Eine neue Studie „Allein durch den Hochschuldschungel. Hürden zum Studienerfolg für internationale Studierende und Studierende mit Migrationshintergrund“ analysiert die Ausmaße und Ursachen der Bildungsbenachteiligung verschiedener Zuwanderergruppen. Der SVR-Forschungsbereich hat die aktuelle Studiensituation untersucht und gibt Handlungsempfehlungen, wie Hochschulen Zuwanderer besser dabei unterstützen können, ihre Potenziale zu entfalten.

Mehr als jeder vierte Studierende in Deutschland ist Zuwanderer. Diese sind sowohl Studierende mit Migrationshintergrund, die in Deutschland aufgewachsen sind, als auch internationale Studierende, die eigens für das Studium nach Deutschland kommen. Im Studium sind beide Gruppen weniger erfolgreich als ihre Kommilitonen ohne Migrationshintergrund: Sie erzielen oft schlechtere Prüfungsergebnisse und brechen das Studium häufiger ab.

Vor allem die sprachlichen, fachlichen und finanziellen Schwierigkeiten seien als Gründe für die geringeren Studienerfolge zu benennen. Vielen der 500.000 Studierenden mit Migrationshintergrund falle es schwer, wissenschaftliche Texte zu verfassen und in Seminaren anspruchsvolle Themen zu diskutieren. Auch der sozioökonomische Startnachteil wird benannt. 56 Prozent der Studierenden mit Migrationshintergrund seien die ersten in ihrer Familie, die studieren.
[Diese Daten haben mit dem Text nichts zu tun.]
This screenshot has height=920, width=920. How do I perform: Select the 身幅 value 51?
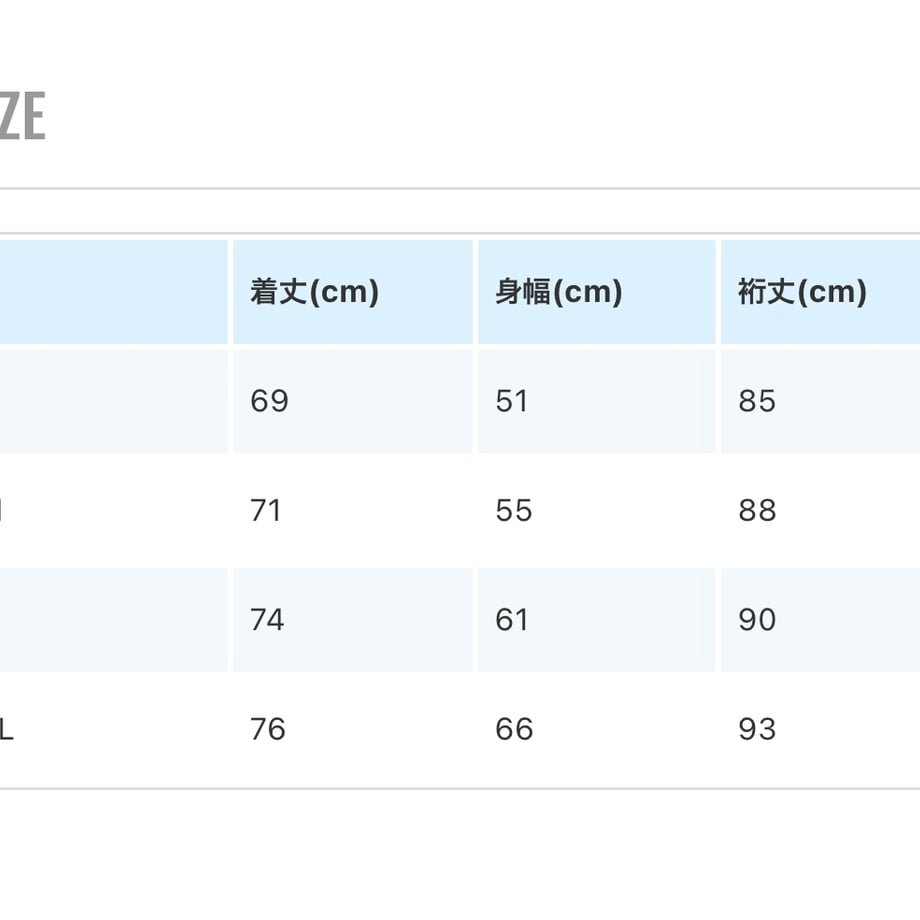pyautogui.click(x=512, y=401)
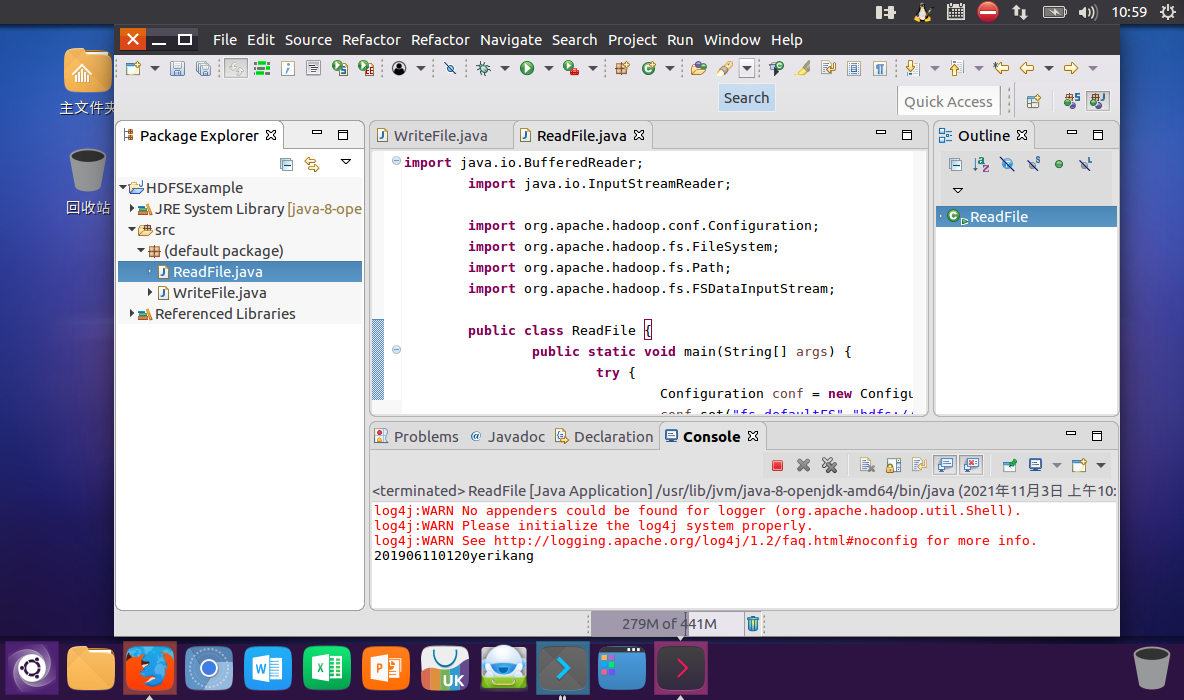This screenshot has width=1184, height=700.
Task: Click the Run (green play) toolbar button
Action: pyautogui.click(x=526, y=68)
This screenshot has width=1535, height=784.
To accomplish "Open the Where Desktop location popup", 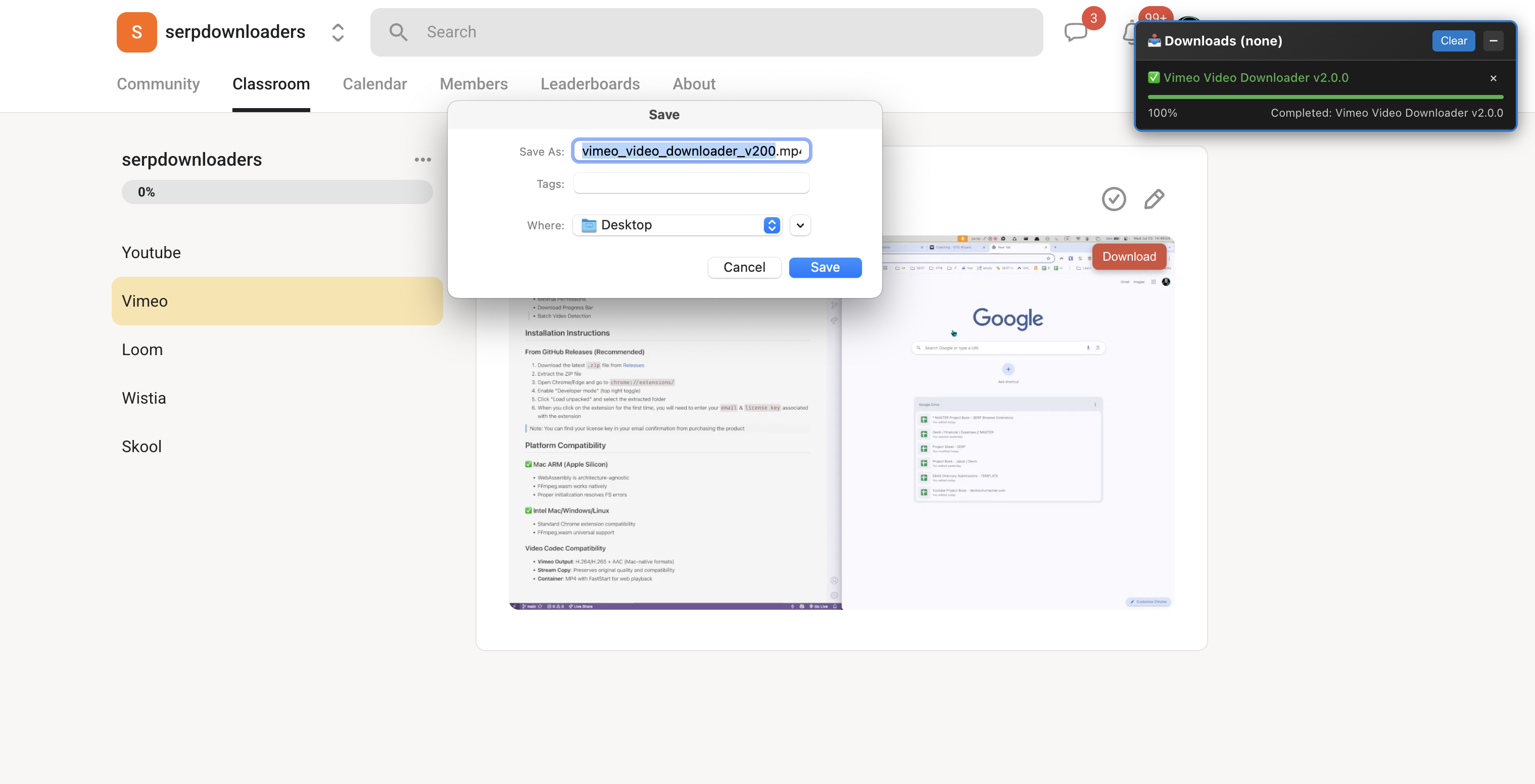I will [677, 225].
Sie würden oft nur über Umwege und mit eher mäßigen Schulleistungen an die Hochschule gelangen.

Die über 250.000 internationalen Studierenden zählen indessen überwiegend zur Bildungselite in ihren Herkunftsländern. Für 46 Prozent von ihnen ist das Studium in Deutschland bereits das zweite. Doch auch sie hätten viele Schwierigkeiten, beispielsweise mit der deutschen Studien- und Lernkultur.

Die komplette Studie finden Sie unter
https://www.svr-migration.de/publikationen/hochschuldschungel/

Bundesministerium des Innern lobt Wettbewerb „Zusammenleben Hand in Hand – Kommunen gestalten“ aus

Der bundesweite Wettbewerb soll Kommunen Anreize bieten, Konzepte für den gesellschaftlichen Zusammenhalt und die Integration in der Kommune zu entwickeln. Ziel sei es, hervorragende kommunale Aktivitäten zur Integration von Zuwanderern und zur Förderung des Zusammenlebens mit der Bevölkerung vor Ort zu initiieren, zu identifizieren, zu prämieren sowie in der Öffentlichkeit bekannt zu machen. Damit soll zur Nachahmung guter Praxis angeregt werden. Der Bundeswettbewerb wird von den kommunalen Spitzenverbänden und vom Bundesverband Deutscher Stiftungen unterstützt. Für die prämierten Wettbewerbsbeiträge stellt das Bundesministerium des Innern insgesamt bis zu 1 Million Euro zur Verfügung.

Teilnehmen können alle deutschen Städte, Gemeinden und Landkreise. Teilnahmeberechtigt sind außerdem Kommunalverbände sowie die Träger der kommunalen Selbstverwaltung in den Stadtstaaten.

Mit der Betreuung des Wettbewerbs ist das Deutsche Institut für Urbanistik (Difu) beauftragt worden. Das Difu hat für die Laufzeit des Wettbewerbs ein Wettbewerbsbüro eingerichtet. Dort können Bewerbungsunterlagen angefordert werden und dort sind die Wettbewerbsbeiträge einzureichen. Das Wettbewerbsbüro steht selbstverständlich gerne für Rückfragen zur Verfügung.

Einsendeschluss für die Wettbewerbsbeiträge, die auf dem Postweg (Papierform und digitale Fassung auf CD-ROM), per E-Mail oder Online eingereicht werden können, ist der 31. Dezember 2017. Die Preisverleihung findet voraussichtlich im Juni 2018 in Berlin statt.